Another Wisconsin Community Bans Bartenders From Serving While Drunk
Neenah has become the latest Wisconsin community where bartenders can be cited if they’re legally intoxicated when they serve customers.
The Common Council voted 6-2 this week to enact a sober-server ordinance. It allows police to cite bartenders who have a blood-alcohol content of 0.08 percent or more, the same legal limit for drunken driving, The Post-Crescent Media reported.
“It seems reasonable that they need to be sober to do that,” she said.
Council member Shiloh Ramos told WHBY radio that bartenders also need to make judgments about whether a customer is too drunk to drive, so they themselves shouldn’t be impaired by alcohol.
An initial proposal called for bartenders to maintain absolute sobriety.

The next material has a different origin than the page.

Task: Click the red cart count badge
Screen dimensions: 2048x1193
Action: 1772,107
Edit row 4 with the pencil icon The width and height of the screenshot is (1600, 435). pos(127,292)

Tavern owners pushed back, saying there should be no ordinance at all. In the end the council achieved what Alderwoman Cari Lendrum called “a perfect compromise” between the two sides.
Ricky Jacquart, the president of the Winnebago County Tavern League, argued against imposing what he said was a burdensome measure that would over-regulate businesses. He said 97 percent of tavern owners already enact such policies in their taverns.
The new ordinance doesn’t mean Neenah police will routinely enter taverns to give alcohol breath tests for bartenders, police Chief Kevin Wilkinson said. But bartenders could be tested if police are summoned to the bar for some other reason, such as a fight.
The four other Wisconsin communities with a sober-server ordinance are Madison, La Crosse, Jackson and Kenosha.